Most, though not all of the dialogue is translated, and
the subtitles occasionally sit a little messily over the
original featurette titles.
The
Interview with Director Tsukamoto Shinya
(19:36) was conducted at the Locarno International Film
Festival in Switzerland and is intercut with touristy footage
of Tsukamoto and Fujii wandering around the resort. The
sound is a bit tinny and the film extracts are even darker
than on the feature, but the content is always interesting,
from Tsukamoto's delight with the digital format (he was
able to work faster and edit on Final Cut Pro on his PowerBook)
to his revelation that the main inspiration for the film
was the scene in The Great Escape where
a claustrophobic Charles Bronson get trapped under earth
while digging an escape tunnel. Once again, not everything
is translated, one short subtitle sitting over about three
sentences of talk. This framing is 16:9 non-anamorphic,
but don't zoom in as the subtitles run into the black border
area.
Kaori
Fujii at the Locarno Film Festival (17:01)

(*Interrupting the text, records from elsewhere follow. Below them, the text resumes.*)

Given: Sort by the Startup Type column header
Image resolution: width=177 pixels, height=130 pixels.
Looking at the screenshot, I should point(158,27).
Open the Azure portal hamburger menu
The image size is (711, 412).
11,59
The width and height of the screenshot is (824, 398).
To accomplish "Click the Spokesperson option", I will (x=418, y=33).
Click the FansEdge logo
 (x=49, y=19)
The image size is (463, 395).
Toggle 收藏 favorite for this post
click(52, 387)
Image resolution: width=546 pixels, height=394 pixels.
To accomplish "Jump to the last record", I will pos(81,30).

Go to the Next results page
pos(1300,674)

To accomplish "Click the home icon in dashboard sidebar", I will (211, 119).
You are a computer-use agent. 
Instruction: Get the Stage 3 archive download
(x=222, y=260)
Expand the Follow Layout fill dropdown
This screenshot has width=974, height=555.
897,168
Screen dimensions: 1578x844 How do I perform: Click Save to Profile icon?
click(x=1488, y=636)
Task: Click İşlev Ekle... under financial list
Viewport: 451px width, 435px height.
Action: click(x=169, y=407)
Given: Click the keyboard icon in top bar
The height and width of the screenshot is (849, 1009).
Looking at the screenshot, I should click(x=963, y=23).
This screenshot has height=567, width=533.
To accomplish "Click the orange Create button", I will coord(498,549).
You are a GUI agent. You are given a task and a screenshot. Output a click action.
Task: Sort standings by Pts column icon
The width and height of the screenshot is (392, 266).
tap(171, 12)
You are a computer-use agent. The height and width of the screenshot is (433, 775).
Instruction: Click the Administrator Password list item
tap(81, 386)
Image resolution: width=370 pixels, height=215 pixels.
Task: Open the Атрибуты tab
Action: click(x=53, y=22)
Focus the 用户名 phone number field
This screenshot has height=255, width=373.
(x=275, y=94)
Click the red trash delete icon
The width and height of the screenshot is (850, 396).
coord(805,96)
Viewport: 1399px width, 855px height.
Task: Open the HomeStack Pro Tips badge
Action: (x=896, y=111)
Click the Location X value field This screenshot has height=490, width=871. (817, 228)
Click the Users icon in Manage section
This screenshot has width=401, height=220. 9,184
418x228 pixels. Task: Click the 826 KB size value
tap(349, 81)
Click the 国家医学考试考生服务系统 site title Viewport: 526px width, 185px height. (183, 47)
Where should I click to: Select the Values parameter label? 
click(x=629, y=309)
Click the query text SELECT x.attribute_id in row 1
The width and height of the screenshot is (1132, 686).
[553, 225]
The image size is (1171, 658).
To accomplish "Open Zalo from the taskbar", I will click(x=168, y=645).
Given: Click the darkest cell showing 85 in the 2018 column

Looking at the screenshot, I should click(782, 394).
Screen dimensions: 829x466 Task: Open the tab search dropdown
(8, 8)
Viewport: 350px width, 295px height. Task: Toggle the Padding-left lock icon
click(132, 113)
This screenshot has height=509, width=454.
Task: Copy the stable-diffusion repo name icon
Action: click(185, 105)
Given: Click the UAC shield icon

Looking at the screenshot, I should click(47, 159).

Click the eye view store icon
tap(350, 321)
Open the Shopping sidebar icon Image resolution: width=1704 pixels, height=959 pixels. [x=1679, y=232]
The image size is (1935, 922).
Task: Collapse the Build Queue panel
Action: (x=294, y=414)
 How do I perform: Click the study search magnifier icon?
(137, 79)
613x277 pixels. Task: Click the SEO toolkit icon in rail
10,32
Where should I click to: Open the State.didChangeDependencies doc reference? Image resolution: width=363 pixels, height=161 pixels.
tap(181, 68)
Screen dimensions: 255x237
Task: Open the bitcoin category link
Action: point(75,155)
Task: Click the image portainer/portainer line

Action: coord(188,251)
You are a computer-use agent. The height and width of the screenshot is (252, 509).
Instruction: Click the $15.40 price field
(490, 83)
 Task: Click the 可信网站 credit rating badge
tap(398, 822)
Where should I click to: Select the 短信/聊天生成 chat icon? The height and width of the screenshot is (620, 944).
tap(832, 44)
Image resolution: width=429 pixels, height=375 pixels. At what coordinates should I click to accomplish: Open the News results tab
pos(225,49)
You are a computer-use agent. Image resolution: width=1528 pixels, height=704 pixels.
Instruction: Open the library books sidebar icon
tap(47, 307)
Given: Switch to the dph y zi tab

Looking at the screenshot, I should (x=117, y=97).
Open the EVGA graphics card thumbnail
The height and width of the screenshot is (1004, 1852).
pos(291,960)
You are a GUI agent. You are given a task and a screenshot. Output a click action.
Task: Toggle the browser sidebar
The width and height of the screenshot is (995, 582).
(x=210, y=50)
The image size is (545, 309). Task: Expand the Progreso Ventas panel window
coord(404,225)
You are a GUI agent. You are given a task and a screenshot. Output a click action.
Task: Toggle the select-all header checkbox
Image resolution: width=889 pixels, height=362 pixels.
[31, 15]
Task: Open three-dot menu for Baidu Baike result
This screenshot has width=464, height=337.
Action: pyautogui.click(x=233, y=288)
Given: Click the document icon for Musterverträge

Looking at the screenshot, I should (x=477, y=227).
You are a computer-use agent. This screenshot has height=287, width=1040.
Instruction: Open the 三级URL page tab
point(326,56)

is a continuation of the above, complete with tinny sound
and a lack of subtitles on some dialogue, including some
interesting banter between Tsukamoto and Fujii when they
visit a mountaintop church.
Trailer
1 (1:15) is the original trailer for the long
version and is anamorphic, though dark and lacking detail.
Trailer
2 (2:25) is a longer version of the above
and just as dark.
The
Tsukamoto Shinya filmography
and the Kaori Fujii filmography
are just what they claim to be.
Finally
there is a promo for one of Terra's other releases, the
nicely titled Suicide Manual: Intermediate Level.
OK,
as a diehard Tsukamoto Shinya fan I've been looking forward
to Haze since I first heard about it and
it did not disappoint, which is more than can be said for
the DVD. Great film, a good set of features, but that transfer
really buggers the film up, robbing it of detail and making
it hard to actually work out what is going on in some scenes.
It makes me want to weep. The extras are pretty good
but have also been converted from NTSC so look grubby
in places, though the content still shines through. The
package as a whole looks very much like it's been converted
over from a Japanese DVD that I have so far been unable
to track down – one with a spot-on transfer and both cuts
of the film would be worth foregoing the subtitles for.
So the film comes highly recommended, but despite the extra
features I simply can't say the same for the DVD.